My guess is it will use the smaller one.

Yes it did choose the smaller one then. I was just a bit surprised that the mechanism was 1:1 since dynamic provisioning also being a thing, but only it seems with some storage class provisioners.

blairw · 15 Aug 2023 at 16:23

I'd look at dynamic provisioning here - https://kubernetes.io/docs/concepts/storage/persistent-volumes/

dreamcat4 · 16 Aug 2023 at 21:14

sorry for interjecting here. but can i take this opportunity to ask more generally about these kubes pv? would be very grateful thanks. (and not to disrupt or interfere with your existing conversation about it). if this question is not relevant / not actually matters to that...

just would be nice as an onlooker to get a better understanding of these persistent volumes official kubes api feature. for how it is now / where it's gotten to / where it can now fit into a broader landscape of different types or common categories of persistent online storage. for cloud services.

for example if the current version of the pv api lets you select and define appropriate backends for different classes / categories / performance / characteristics etc. as for what you specify that purpose for the pv to be used for.

since as a person who is not yet a kubernetes user (it's pretty scary! a daunting amount of stuff to learn)... i don't have the necessary time yet to research properly. but i suppose i can simply cite a few examples of different data storage backends. to highlight some different known categories (although some of these are similar to each other):

* fast local storage backend for a traditional relational database (with replication etc handled by the database, for example maybe postres) --> fast performance and coherency. for the rest of the app to then connect over regular http/tls postgre (or mysql) tcp connection to interact with the hopefully fast (enough) traditional db.
* large bulk cluster distributed storage (systems like ceph, that require several nodes to work) --> for large amounts of mass data served across many nodes. --> but perhaps a bit slower than 1)
* regular cloud wan storage over cloud provider apis, such as amazon s3 buckets api. --> useful for storing smaller amounts of data, for example settings. or other small data. or for larger amounts of data. but with a lower performance or longer service times than 2) since its over wan cloud apis
* other cloud provider specific apis for doing 1) and 2) which weren't already covered by 3)
* other locally replicated pv volumes where the data is distributed along with the same container machine nodes, for example like the vmware tiered approach (which is proprietary to vmware)
* many other ones... i guess some is specific kubes umbrella projects for supplying better distributed pvs. and other kubes vendors giving a paid service(s)

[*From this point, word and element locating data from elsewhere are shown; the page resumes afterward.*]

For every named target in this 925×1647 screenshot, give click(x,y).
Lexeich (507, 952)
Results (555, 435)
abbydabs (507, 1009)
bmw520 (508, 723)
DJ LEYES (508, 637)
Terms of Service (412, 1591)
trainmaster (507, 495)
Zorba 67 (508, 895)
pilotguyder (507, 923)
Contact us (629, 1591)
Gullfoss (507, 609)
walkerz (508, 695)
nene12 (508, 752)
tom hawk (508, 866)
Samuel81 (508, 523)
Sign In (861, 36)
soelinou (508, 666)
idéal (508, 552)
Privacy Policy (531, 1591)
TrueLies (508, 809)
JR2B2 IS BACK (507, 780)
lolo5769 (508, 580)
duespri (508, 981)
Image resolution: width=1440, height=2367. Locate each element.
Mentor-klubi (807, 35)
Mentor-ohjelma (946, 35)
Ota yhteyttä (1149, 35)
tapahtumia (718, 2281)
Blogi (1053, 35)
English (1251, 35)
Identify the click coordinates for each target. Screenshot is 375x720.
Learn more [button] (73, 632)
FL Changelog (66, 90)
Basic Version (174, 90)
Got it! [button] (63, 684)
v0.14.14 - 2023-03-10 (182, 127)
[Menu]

so presumably either the kubes pv api currently covers just the basic use case of 5) only. or otherwise it can also be more flexible and expressive for selecting appropriate data storage backend(s) to link to right? depending on the performance requirements of the specific volume being configured and setup for some specific container or app deployment.... depending for what it's intended use will be for? + also what selection of available backend you are choosing to be setting up and providing as possible options?

for example: if the deployment is to azure. they will have their own service offerings. versus civo? or google, aws etc. or self hosted (on prem cluster). or special kubes vendor etc.

so i suppose the main thrust of my question is: can everything be done thru modern kubes pv api now? (that was not before). or do we still need to rely also upon other apii / 3rd party kubes solution that hasn't been fully / officially integrated yet. to get access to all of the full range of useful stuff.

i suppose it does not matter unless is actually needed. the main purpose being an applications backend / database storage and replication. as per traditionally handled by 1) i.e. some postgres db (or equivalents / alternatives). since most of the rest is indeed supposed to be idempotent / read only push pipelines and baked into iteratively updating container image deploymants. for example all of the static assets etc. to get updated.